Yönetmen Paweł Pawlikowski tarafından 2013 yılında çekilen Polonya yapımı, siyah beyaz bir film.
Yönetmenin başarılarını, Polonya sinemasının harikalığını söylemeyeceğim. Daha çok filmin insanı içine çeken kadrajlarıyla hikayesinden bahsetmek istiyorum.
Başkarakterimiz Ida, bir rahibe manastırına yetim olarak bırakılmıştır. Rahibe yemini etme zamanı geldiğinde rahibeler, Ida'nın onu şimdiye kadar hiç arayıp sormayan teyzesiyle görüşmesi gerektiğini söylerler. O da teyzesine gelir. Teyzesi çok içki ve sigara içen, kiminle yatıp kalktığı belli olmayan bir kadındır.
Teyzesi Ida'ya ailesinin Yahudi soykırımında öldürülmesini anlatır. Ida, ailesinin mezarını ziyaret etmek ister ama mezarların yeri bilinmemektedir.
Lafı çok uzatmadan asıl anlatılmak istenen yere döneceğim. Ida bu yolculuk esnasında ilk başta teyzesinin bu hayatına soğuk ve tepkili yaklaşsa da zamanla alışmaya başlar. Erkeklerin ilgisiyle karşılaşınca kendi güzelliğinin farkına varır. Ailesinin cesetlerini bulup aile mezarlarına gömdükten sonra kiliseye geri döner ama rahibe olmak istemez. O sırada teyzesi yine çok içer ve bir sabah kendini camdan atar.
Evi, malı mülkü Ida'ya kalır. Ida bu intihardan etkilenir ve teyzesi gibi giyinmeye, sigara ve içki içmeye, partilere katılmaya başlar. Ama bütün bu keşmekeşliğin anlık zevklerden ibaret olduğunu anlar. Hayat; ne yaparsan yap dertsiz, tasasız geçmemektedir. Huzurun dini bir yaşantıda olduğunu anlayıp kiliseye geri döner.
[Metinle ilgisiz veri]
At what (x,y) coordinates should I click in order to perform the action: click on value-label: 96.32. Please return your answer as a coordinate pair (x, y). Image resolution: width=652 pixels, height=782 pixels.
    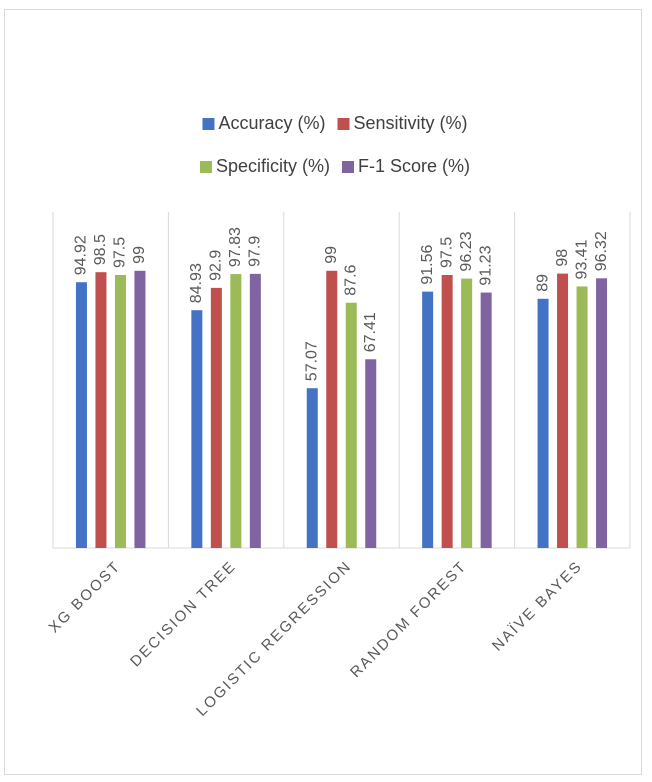
    Looking at the image, I should click on (602, 251).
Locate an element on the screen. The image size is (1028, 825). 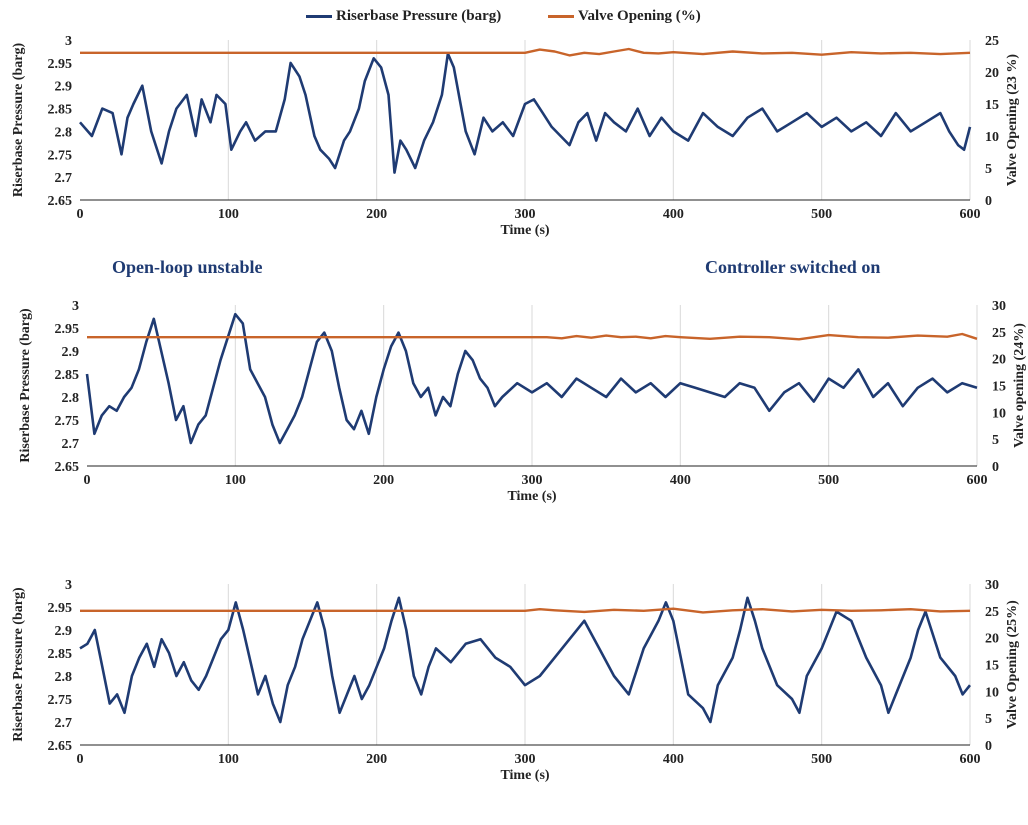
annotation-controller-switched-on: Controller switched on is located at coordinates (793, 267).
Hikayesinin durağan ve didaktik bir anlatımının olması beni çok rahatsız etmedi ama mesajı bu kadar gözümüze gözümüze sokmasaydı dedim.
Görüntülere gelince; filmin kamera, ışık, gölge kullanımı gerçekten mükemmel hatta son yıllarda izlediklerim arasında en iyilerden diyebilirim. 2013 yılında çekilmiş ama 1950 yılından önceki filmleri hatırlattı.
Ben keyifle izledim size de iyi seyirler dilerim.